The amended image container.

Return type:

xr.Dataset

add_quantification(func: str | Callable = 'intensity_mean', key_added: str = '_intensity', layer_key: str = '_image', return_xarray=False) Dataset

Quantify channel intensities over the segmentation mask.

Parameters:
  • func (Callable or str, optional) – The function used for quantification. Can either be a string to specify a function from skimage.measure.regionprops_table or a custom function. Default is ‘intensity_mean’.

  • key_added (str, optional) – The key under which the quantification data will be stored in the image container. Default is ‘_intensity’.

  • layer_key (str, optional) – The key of the layer to be quantified. Default is ‘_image’.

  • return_xarray (bool, optional) – If True, the function returns an xarray.DataArray with the quantification data instead of adding it to the image container.

Returns:

The updated image container with added quantification data or the quantification data as a separate xarray.DataArray.

Return type:

xr.Dataset or xr.DataArray

add_quantification_from_dataframe(df: DataFrame, key_added: str = '_intensity') Dataset

Adds an observation table to the image container. Columns of the dataframe have to match the channel coordinates of the image container, and the index of the dataframe has to match the cell coordinates of the image container.

Parameters:
  • df (pd.DataFrame) – A dataframe with the quantification values.

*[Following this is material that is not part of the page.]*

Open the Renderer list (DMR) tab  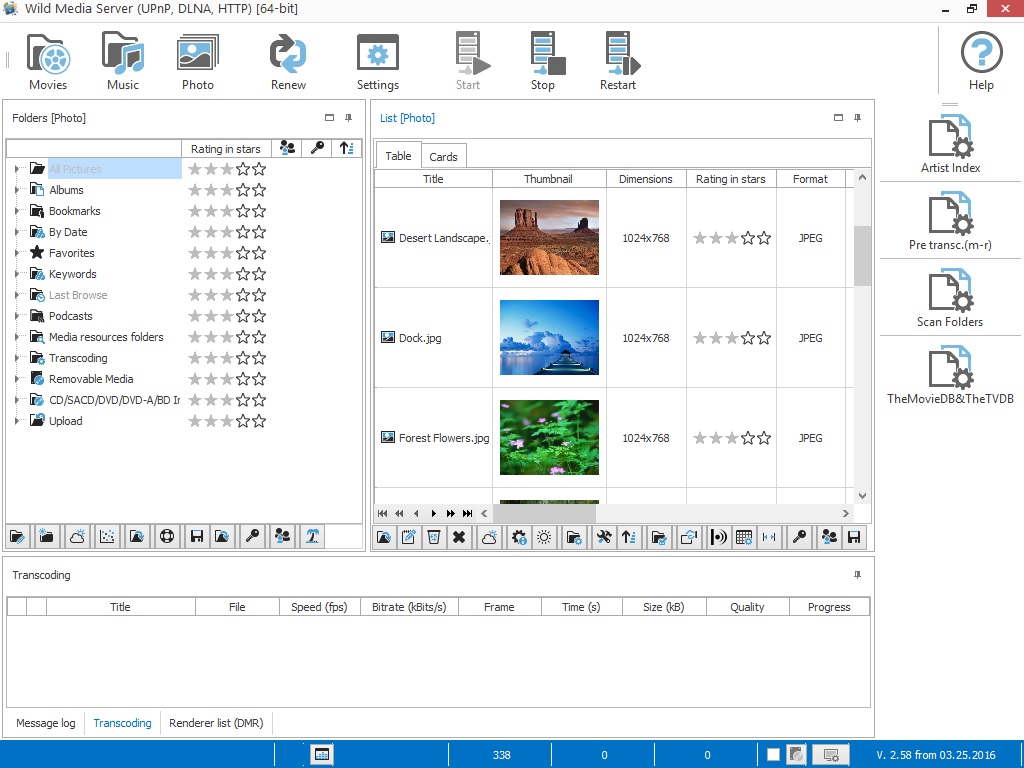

  • key_added (str, optional) – The key under which the quantification data will be added to the image container.

Returns:

The amended image container.

Return type:

xr.Dataset

add_segmentation(segmentation: str | ndarray | None = None, reindex: bool = True, keep_labels: bool = True, add_obs: bool = True) Dataset

Adds a segmentation mask field to the xarray dataset. This will be stored in the ‘_segmentation’ layer.

Parameters:
  • segmentation (str or np.ndarray) – A segmentation mask, i.e., a np.ndarray with image.shape = (x, y), that indicates the location of each cell, or a layer key.

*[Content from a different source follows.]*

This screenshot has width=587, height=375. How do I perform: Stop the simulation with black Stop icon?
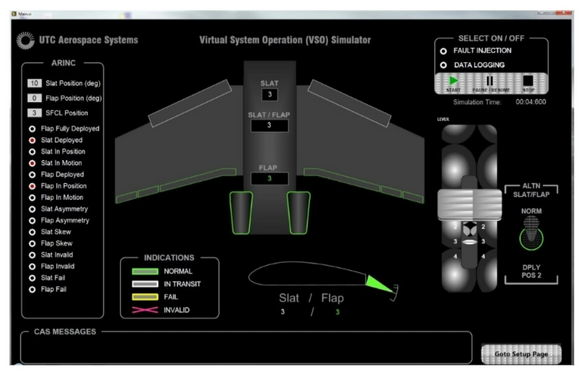tap(528, 80)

  • mask_growth (int) – The number of pixels by which the segmentation mask should be grown.

  • reindex (bool) – If true the segmentation mask is relabeled to have continuous numbers from 1 to n.

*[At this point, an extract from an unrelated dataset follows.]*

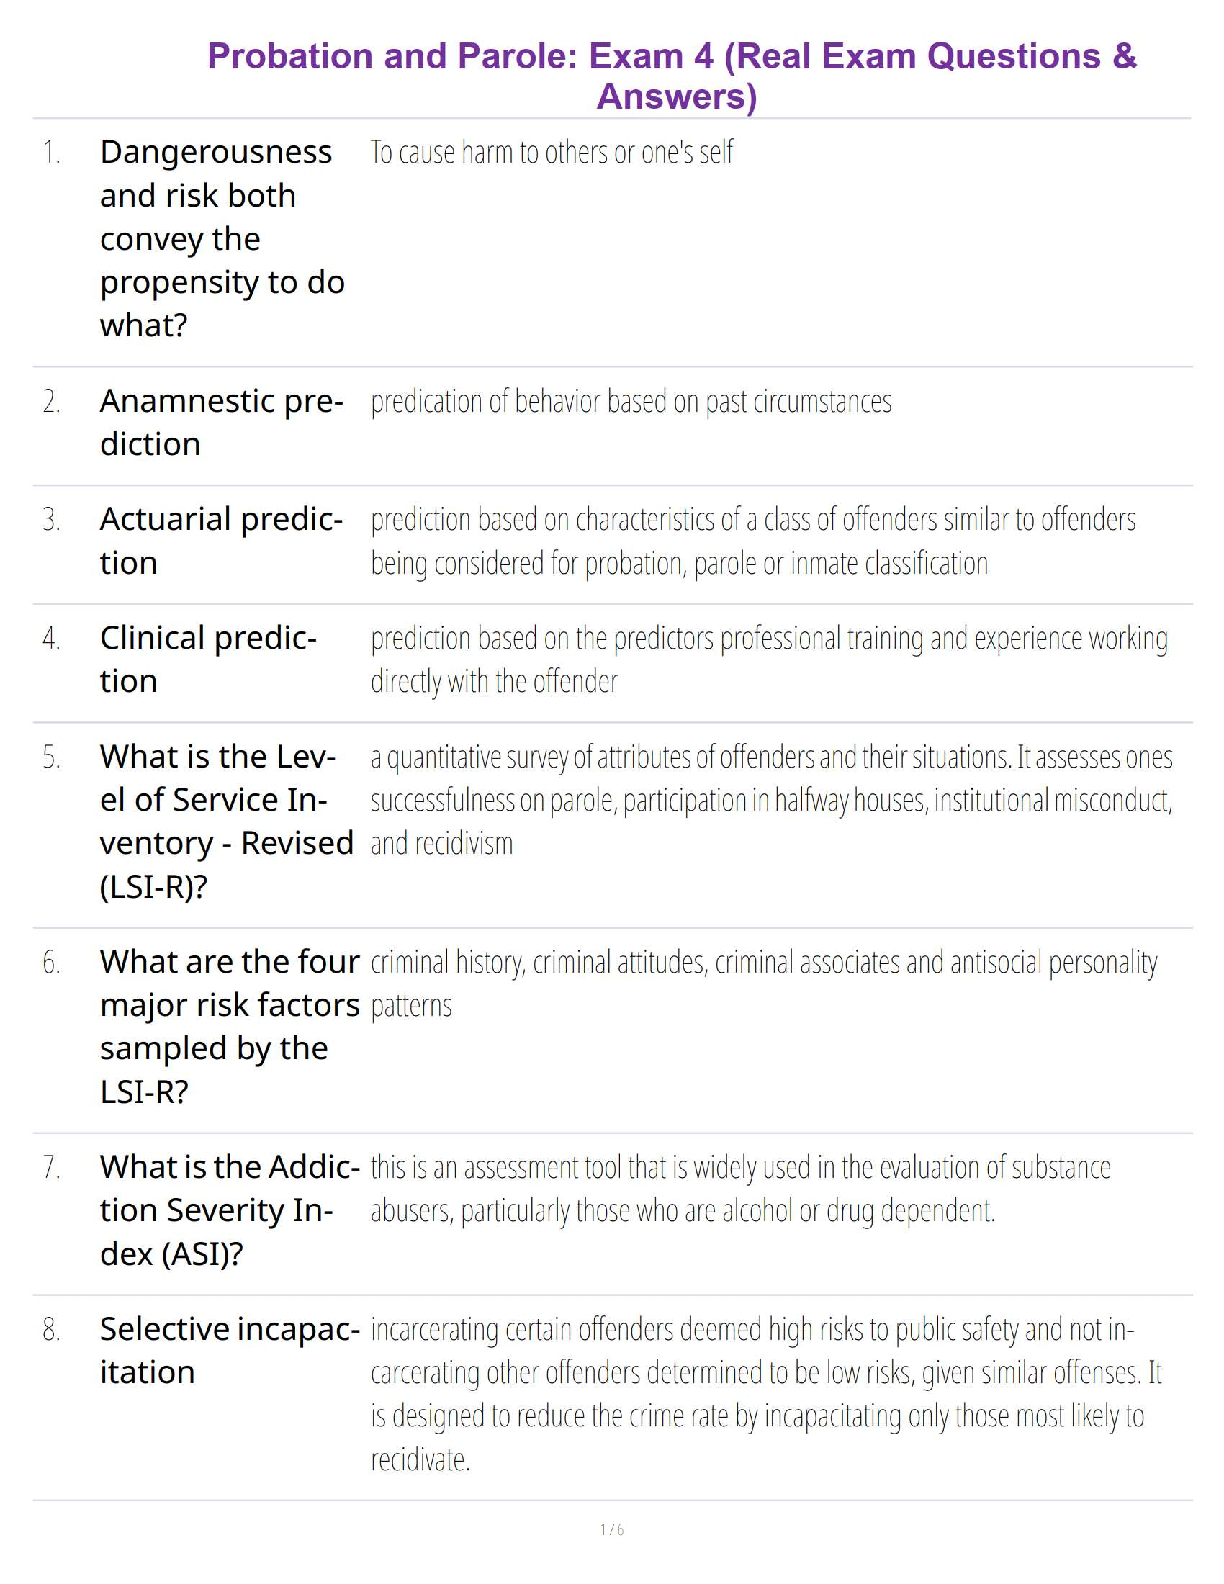Click the definition about incarcerating certain offenders

click(x=766, y=1393)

  • keep_labels (bool) – When using cellpose on multiple channels, you may already get some initial celltype annotations from those. If you want to keep those annotations, set this to True. Default is True.

  • add_obs (bool) – If True, centroids are added to the xarray. Default is True.

Returns:

The amended xarray.

Return type:

xr.Dataset

apply(func: Callable, key: str = '_image', key_added: str = '_image', **kwargs)

Apply a function to each channel independently.

Parameters:
  • func (Callable) – The function to apply to the layer.

  • key (str) – The key of the layer to apply the function to. Default is ‘_image’.

  • key_added (str) – The key under which the updated layer will be stored. Default is ‘_image’ (i. e. the original image will be overwritten).

  • **kwargs (dict, optional) – Additional keyword arguments to pass to the function.

Returns:

The updated image container with the applied function.

Return type:

xr.Dataset

convert_to_8bit(key: str = '_image', key_added: str = '_image')

Convert the image to 8-bit.

Parameters:
  • key (str) – The key of the image layer in the object. Default is ‘_image’.

  • key_added (str) – The key to assign to the 8-bit image in the object. Default is ‘_image’, which overwrites the original image.

Returns:

The object with the image converted to 8-bit.

Return type:

xr.Dataset

downsample(rate: int)

Downsamples the entire dataset by selecting every rate-th element along the x and y dimensions.

Parameters:

rate (int) – The downsampling rate. Only every rate-th pixel (or coordinate) is kept.

Returns:

The downsampled dataset with updated x and y coordinates.

Return type:

xr.Dataset

drop_layers(layers: str | list | None = None, keep: str | list | None = None, drop_obs: bool = True, suppress_warnings: bool = False) Dataset

Drops layers from the image container. Can either drop all layers specified in layers or drop all layers but the ones specified in keep.

Parameters:
  • layers (Union[str, list]) – The name of the layer or a list of layer names to be dropped.

  • keep (Union[str, list]) – The name of the layer or a list of layer names to be kept.

  • drop_obs (bool) – If True, the observations are removed when the label or neighborhood properties are dropped. Default is True.

  • suppress_warnings (bool) – If True, warnings are suppressed. Default is False.

Returns:

The updated image container with dropped layers.

Return type:

xr.Dataset

filter_by_obs(col: str, func: Callable, segmentation_key: str = '_segmentation')

Filter the object by observations based on a given feature and filtering function.

Parameters:
  • col (str) – The name of the feature to filter by.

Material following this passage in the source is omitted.